Each time a pull request is opened or a new commit is pushed to an open pull request, the Infracost Azure Repos App shows the any tagging or FinOps policies issues that were introduced by the by the pull request along with the cost difference between the most recent commit of the pull request branch and the merge base of the base branch. This mirrors Azure DevOps pull request diff logic and shows only the changes the pull request introduces.

The Azure Repos App automatically reflects the following changes in Infracost:

• Repos that are renamed are updated in Infracost.
• When a repo is moved from one Azure DevOps project to another, the change is reflected in Infracost as long as the projects belong to the same Azure organization.
• Repos that are deleted or disabled (also known as archived) are marked as archived in Infracost for audit purposes. Their issues will no longer show in the dashboard.

Disable pull request comments

From the Org Settings > Integrations > Azure Repos App page, you can disable pull request comments so cost estimates, guardrails, and tagging policies are only shown in Infracost Cloud. This allows testing these features without impacting the development workflow.

Dismiss or snooze blocking policy issues

Infracost FinOps and Tagging issues can be dismissed or snoozed directly from the Azure Repos pull request UI, even if the policy is set to block pull requests. This allows engineers to ship critical changes without having to fix all issues. During non-emergency circumstances, we recommend engineers fix the issues they can, and dismiss/snooze any that they cannot fix.

Azure Repos pull request comments contain information on how to dismiss/snooze the issues.

Engineers can add a pull request comment @infracost help to get more information on how to dismiss/snooze the issues.

Dismiss

The dismiss command makes Infracost ignore the detected blocking issues going forward. If you simply need to unblock a PR merge and intend to address the issue later, consider using the snooze command.

Dismissing a policy issue works as follows:

• The engineer adds a comment to the pull request to dismiss the issue using the command @infracost dismiss <optional reason>.
• The Infracost Azure Repos App will then read the comment and react to the comment to let the engineer know the issue is queued for dismissal.
• Infracost will then run another status check on the pull request once the issue is dismissed. This will update the Infracost comment to remove all the blocking issues.
• Any blocking status checks will be updated to succeeded, enabling the engineer to merge the pull request.
• Dismissed issues are shown in Infracost Cloud in the policies pages. You can filter by dismissed issues to see all the issues your engineers have dismissed and their reasons.

Snooze

The snooze command allows you to unblock the merging of a PR when Infracost detects any blocking policy issues. This is useful for urgent tasks, such as bug fixes.

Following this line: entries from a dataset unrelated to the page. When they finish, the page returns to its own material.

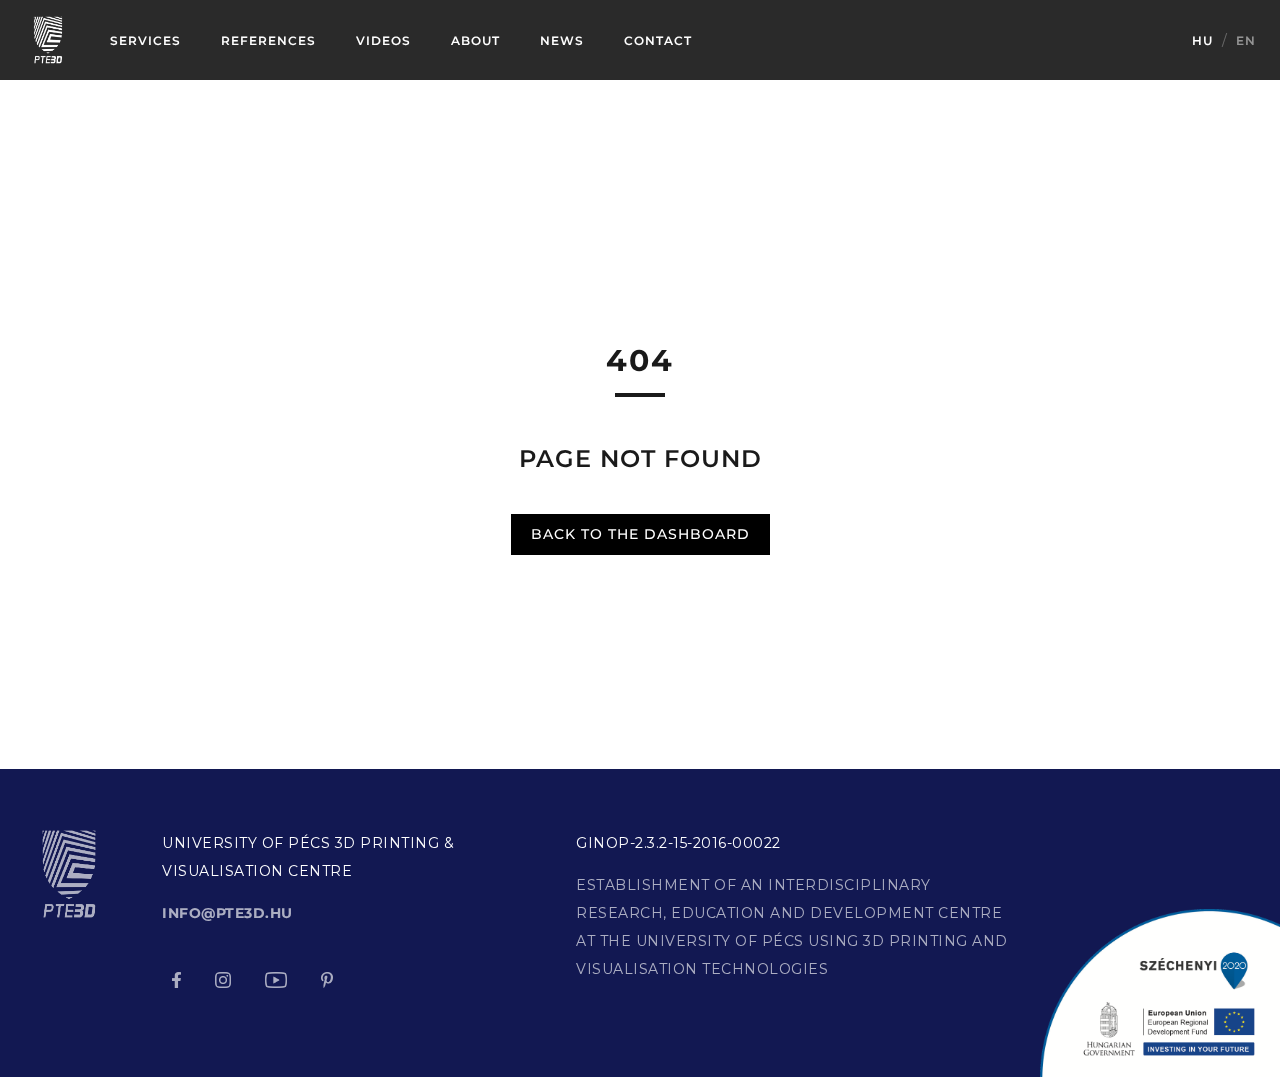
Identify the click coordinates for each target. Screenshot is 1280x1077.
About (475, 40)
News (562, 40)
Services (145, 40)
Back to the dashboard (640, 534)
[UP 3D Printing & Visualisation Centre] (48, 39)
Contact (658, 40)
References (268, 40)
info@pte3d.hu (227, 913)
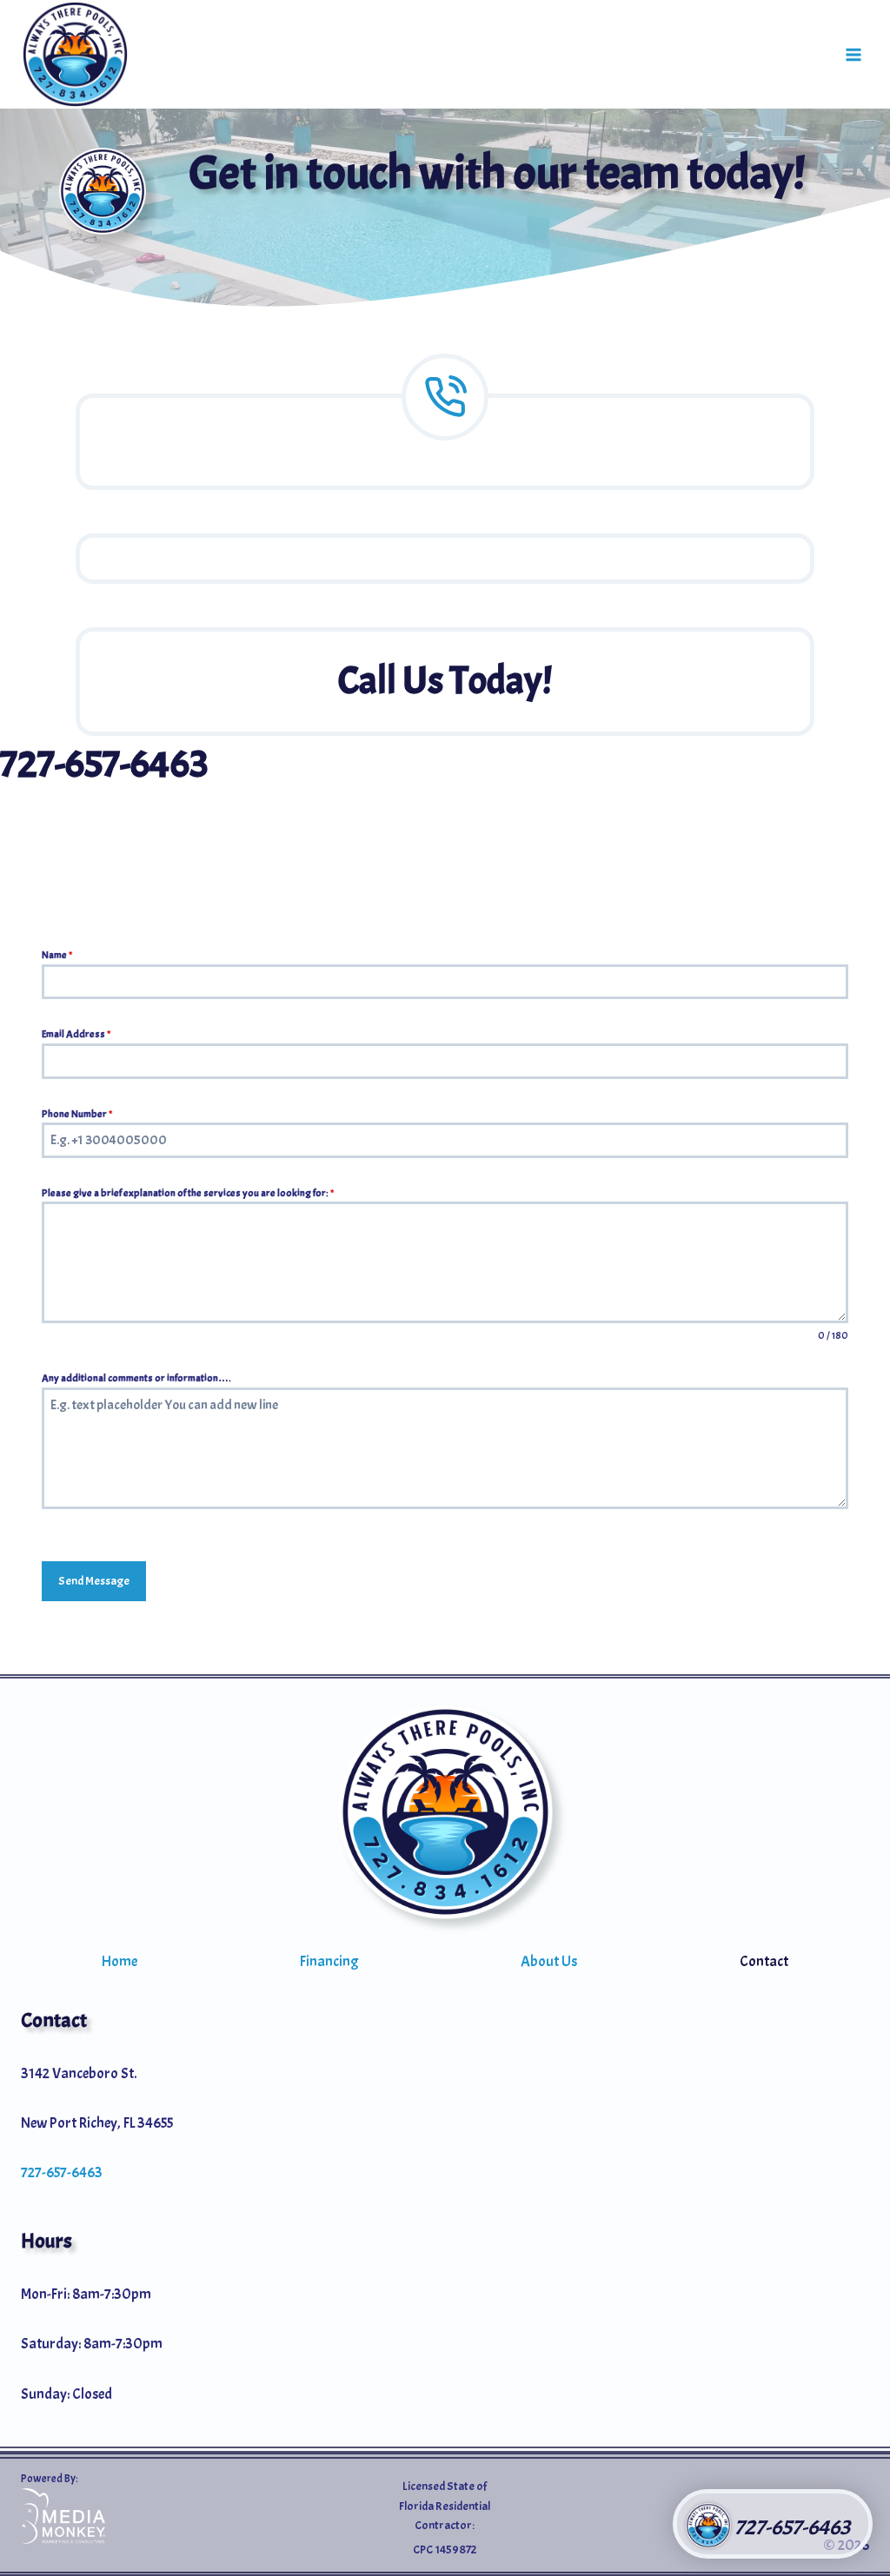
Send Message (94, 1580)
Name (57, 955)
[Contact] (445, 442)
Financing (329, 1961)
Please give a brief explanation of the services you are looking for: (188, 1193)
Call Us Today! (445, 680)
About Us (549, 1961)
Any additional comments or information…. (136, 1378)
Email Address (76, 1034)
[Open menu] (853, 54)
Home (119, 1961)
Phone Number (77, 1114)
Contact (764, 1961)
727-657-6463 (104, 764)
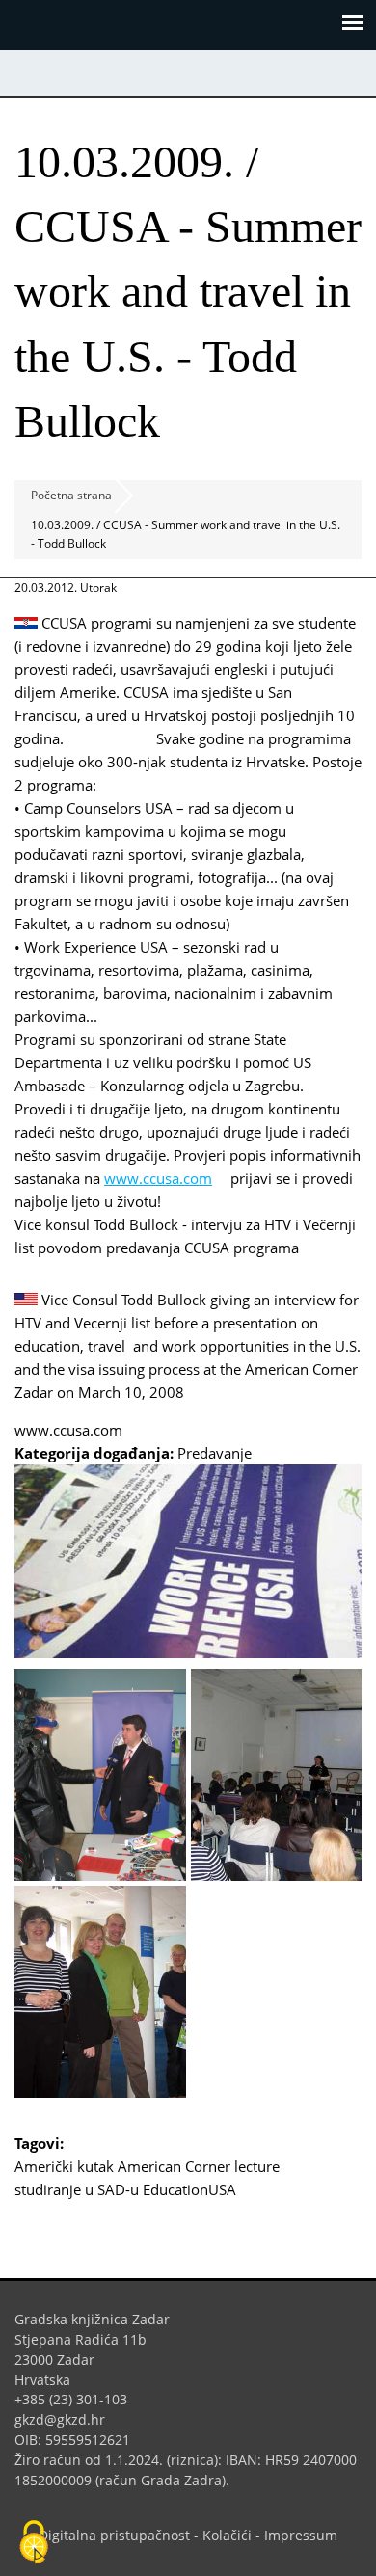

Snoozing a blocked PR works as follows:

• The engineer adds a comment to the pull request to snooze the issue using the command @infracost snooze <optional reason>.
• The Infracost Azure Repos App will then read the comment and react to the comment to let the engineer know the issue is queued for snoozing.
• Any blocking Infracost status checks will be updated to succeeded, enabling the engineer to merge the pull request.
• The next opened PR that touches the related code will display a comment with the snoozed issues and block merging, just like the original.

Azure DevOps to Infracost App migration

1. Follow the usage steps to install the app. You can do this from the same Infracost organization you are already using. Go to Org Settings > Integrations.
2. Test it by sending a pull request.
3. Remove any Infracost-related steps from your Azure Pipelines.